People have compared feijoas to guava (a distant relative) and to a mixture of pineapple and strawberry. Long before the craft-beer revolution, a 1912 US newspaper article declared: “He who drinks beer, thinks beer. But a person who eats guava pineapple thinks of pineapple, raspberry and banana at the same time.”
However, in New Zealand, one can drink beer and think feijoas. Last year, a feijoa-flavored sour ale, 8 Wired’s Wild Feijoa 2022, beat out more than 800 other brews to win the highest prize at the national beer awards. Its brewer, Soren Eriksen, is originally from Denmark, but has lived in New Zealand for nearly two decades. He quickly went to the feijoas.
“I like them skin and everything,” he says, adding that the tangy skin of the feijoa gives his award-winning Belgian-style lambic beer its special flavor. “I wanted to do something traditional, but also uniquely Kiwi.”
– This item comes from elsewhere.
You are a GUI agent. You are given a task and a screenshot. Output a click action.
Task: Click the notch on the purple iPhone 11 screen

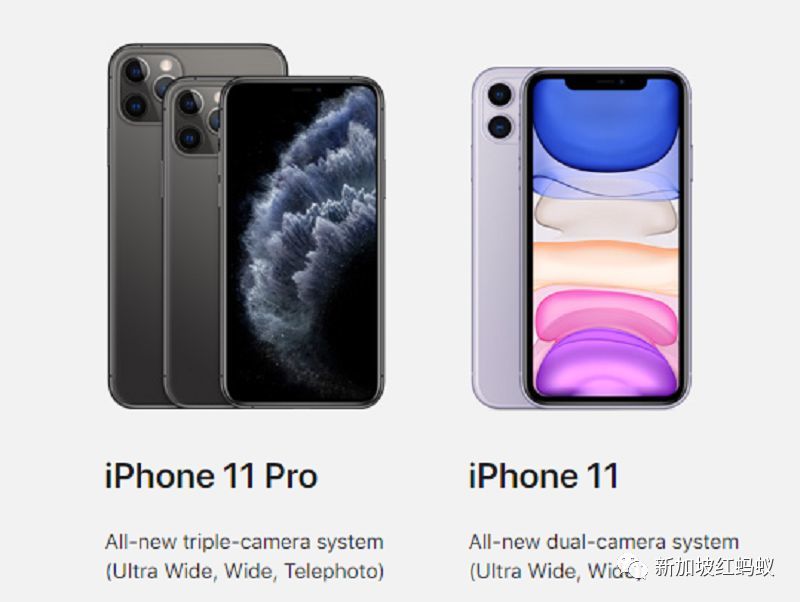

Feijoas originate from Uruguay, the southern highlands of Brazil and a corner of northern Argentina. But they thrive in most of New Zealand, are easy to grow with little care and face few pests, and quickly find their way into local diets.
Rohan Bicknell, an Australian importer and exporter of fruits and vegetables, has a front-row seat to feijoa mania. He accidentally discovered feijoas in 2013, when a lack of passion fruit in his home country forced him to order some from New Zealand. Suppliers also threw in several hundred kilos of feijoas. Mr. thought Bicknell said they were delicious, and they sold out within a week, bought by homesick New Zealand expatriates.
“They’re like kids,” he said. “Sometimes you have to listen to their childhood stories for almost an hour. But it puts a smile on your face, even if you hear it 200 times a week.
Mr. Bicknell now has 32 feijoa trees growing in his Brisbane backyard, a 1,000-tree feijoa orchard in the southern Queensland highlands, and an online store called Feijoa Addiction that mostly caters to the many New Zealanders living in Australia.
People in some other countries have the same level of feeling for a fruit, he said. “Malaysians and durians and Kiwis and feijoas are probably at the same strength of addiction,” he said. “Maybe Indians and mangoes.” Australians love the mulberry, “but the connection is not as strong as between a feijoa and someone from New Zealand.”
Feijoas also bring a special kinship, says Charlotte Muru-Lanning, a writer from Auckland. Because they didn’t store well, and there were so many of them, at a certain point in time people started giving them away. Last year, he laid them out in a box on the sidewalk in front of his house with a small sign that said “free feijoas.”
That aspect of feijoas makes them a vessel for the Maori concept of pawawhanaungatanga — building and strengthening relationships with those around you, Ms. Muru-Lanning, which is Maori. If you don’t have a feijoa tree, this is the perfect excuse to meet a neighbor who does. If you have a lot, you can show your concern for others by sharing fruit.
“I feel like something has gone really wrong if I live in this country and have to buy feijoas,” he said.